09:24 So what we want to kind of lead to is an intelligent automation ecosystem. I call it an ecosystem because it just not one product that can actually solve this problem. We heard that this morning, right, when Mike from Forrester talked about adjacencies. Right? So we call it the ecosystem. You need to have multiple tools or products to solve that problem and the different types of technologies to attack that issue. Right? So if you think about human, what a human does on a computer, human actually reads stuff. Right? They actually understand things, and then they perform an action. So you need technologies that will actually help do that different actions that the human does. So you need the ecosystem for having some good dialogue. Right? So you have an informed dialogue. So today, if you go to many chatbots that’s out there, they are FAQ bots. They are pre-programmed. You just ask a question, it’ll just keep repeating the same answer. So that’s what it does. How do we actually make that intelligent? Then it needs to have relevant on-demand connections to the enterprise systems. It needs to make an action at the point of service. Right? So how do you actually make that happen? These are actually the next steps of the evolution from an automation perspective. And then how do you actually bring context and sentiment to that interaction or the transaction that’s being automated?

10:59 And more so – I covered this before – one of the key things of automating the ground level processes, is to collect that valuable information of how it’s being performed, what are the transformations it takes.
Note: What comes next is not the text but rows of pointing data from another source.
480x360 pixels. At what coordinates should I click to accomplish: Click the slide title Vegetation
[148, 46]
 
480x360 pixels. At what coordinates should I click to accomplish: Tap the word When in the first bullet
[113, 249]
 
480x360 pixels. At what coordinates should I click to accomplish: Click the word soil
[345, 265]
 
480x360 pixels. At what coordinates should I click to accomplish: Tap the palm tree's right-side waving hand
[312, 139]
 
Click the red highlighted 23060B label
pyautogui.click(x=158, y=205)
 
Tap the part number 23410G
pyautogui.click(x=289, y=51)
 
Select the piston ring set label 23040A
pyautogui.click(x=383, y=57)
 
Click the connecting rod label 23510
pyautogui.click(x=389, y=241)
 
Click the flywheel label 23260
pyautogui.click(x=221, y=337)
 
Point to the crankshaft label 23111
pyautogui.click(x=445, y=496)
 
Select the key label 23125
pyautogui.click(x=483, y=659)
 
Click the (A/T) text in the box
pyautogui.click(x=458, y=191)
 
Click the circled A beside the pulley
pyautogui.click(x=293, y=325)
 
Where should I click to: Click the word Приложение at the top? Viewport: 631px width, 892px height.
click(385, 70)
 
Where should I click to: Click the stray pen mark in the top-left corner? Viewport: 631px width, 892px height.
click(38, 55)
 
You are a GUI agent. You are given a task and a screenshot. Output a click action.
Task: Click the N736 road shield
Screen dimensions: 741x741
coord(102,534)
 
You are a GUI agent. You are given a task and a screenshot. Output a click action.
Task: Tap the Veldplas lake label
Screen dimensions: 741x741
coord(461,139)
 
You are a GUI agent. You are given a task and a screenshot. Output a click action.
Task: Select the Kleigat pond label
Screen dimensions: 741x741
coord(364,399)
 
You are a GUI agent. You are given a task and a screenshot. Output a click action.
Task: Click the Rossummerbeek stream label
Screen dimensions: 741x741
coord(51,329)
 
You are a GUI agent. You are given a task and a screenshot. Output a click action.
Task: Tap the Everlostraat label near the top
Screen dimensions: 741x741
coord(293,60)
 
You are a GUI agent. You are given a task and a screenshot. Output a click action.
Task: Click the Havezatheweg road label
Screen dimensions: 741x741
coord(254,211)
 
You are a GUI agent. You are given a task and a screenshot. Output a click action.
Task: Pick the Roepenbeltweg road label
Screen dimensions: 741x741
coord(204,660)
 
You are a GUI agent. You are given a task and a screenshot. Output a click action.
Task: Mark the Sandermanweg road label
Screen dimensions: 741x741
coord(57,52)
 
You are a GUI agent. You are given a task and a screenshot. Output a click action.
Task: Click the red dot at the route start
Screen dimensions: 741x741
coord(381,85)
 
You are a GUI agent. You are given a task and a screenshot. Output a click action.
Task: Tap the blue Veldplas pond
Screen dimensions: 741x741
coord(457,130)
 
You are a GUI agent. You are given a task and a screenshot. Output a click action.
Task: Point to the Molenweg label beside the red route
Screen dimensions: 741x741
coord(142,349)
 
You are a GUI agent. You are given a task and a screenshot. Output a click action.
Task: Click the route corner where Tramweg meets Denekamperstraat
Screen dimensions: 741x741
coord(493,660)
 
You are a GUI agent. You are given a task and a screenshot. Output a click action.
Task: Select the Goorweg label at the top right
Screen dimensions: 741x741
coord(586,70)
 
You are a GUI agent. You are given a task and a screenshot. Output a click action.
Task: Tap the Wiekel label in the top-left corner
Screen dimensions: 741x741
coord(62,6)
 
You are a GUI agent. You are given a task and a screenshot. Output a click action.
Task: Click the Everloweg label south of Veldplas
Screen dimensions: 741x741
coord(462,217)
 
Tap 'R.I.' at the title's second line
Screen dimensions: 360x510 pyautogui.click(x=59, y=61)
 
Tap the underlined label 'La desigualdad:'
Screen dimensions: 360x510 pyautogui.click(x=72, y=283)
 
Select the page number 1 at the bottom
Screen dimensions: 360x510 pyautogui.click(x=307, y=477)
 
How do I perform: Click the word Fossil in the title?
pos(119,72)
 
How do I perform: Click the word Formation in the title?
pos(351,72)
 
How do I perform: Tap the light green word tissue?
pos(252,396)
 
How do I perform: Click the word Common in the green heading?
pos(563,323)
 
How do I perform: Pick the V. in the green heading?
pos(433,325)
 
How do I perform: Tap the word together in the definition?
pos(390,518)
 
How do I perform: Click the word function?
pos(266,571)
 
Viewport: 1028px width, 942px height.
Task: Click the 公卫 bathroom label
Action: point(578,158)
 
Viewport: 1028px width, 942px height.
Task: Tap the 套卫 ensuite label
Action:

Right? As simple as somebody entering that data, it actually creates an action, like something is happening to that after the data entry is done. Say if it’s invoice approval process or a order entry process. So from that point, how is that data kind of flows into the system? So you need to have that entire intelligence built-in. So actually, computerization of those manual processes will help us gather that data, right, to get that intelligence. And more importantly, the exceptions that’s happening. Today, humans actually make, like I said, shortcuts. There are some exceptions that are not even recorded. And in fact, the most famous field that stick in a front-office system is, other. Right? So they actually have a classifications of so many things. For every transaction type, they’ll actually have, okay, a dispute because of the reason A, reason B, reason three. Then there is, other. So people just do other because it’s easy. Do other, write a comment, and then pass a transaction through. Right? And just get an approval from a manager and get it through. And don’t we see that? Right? So when those things happen, then there’s valuable information about why are the exceptions approved is missing. Right? And if we actually automate those processes, you are forced to look at the exception parts, you are forced to make sure you select a valid reason for those exceptions or whatever actions have been taken. So these are critical things that could actually come out when we automate those processes.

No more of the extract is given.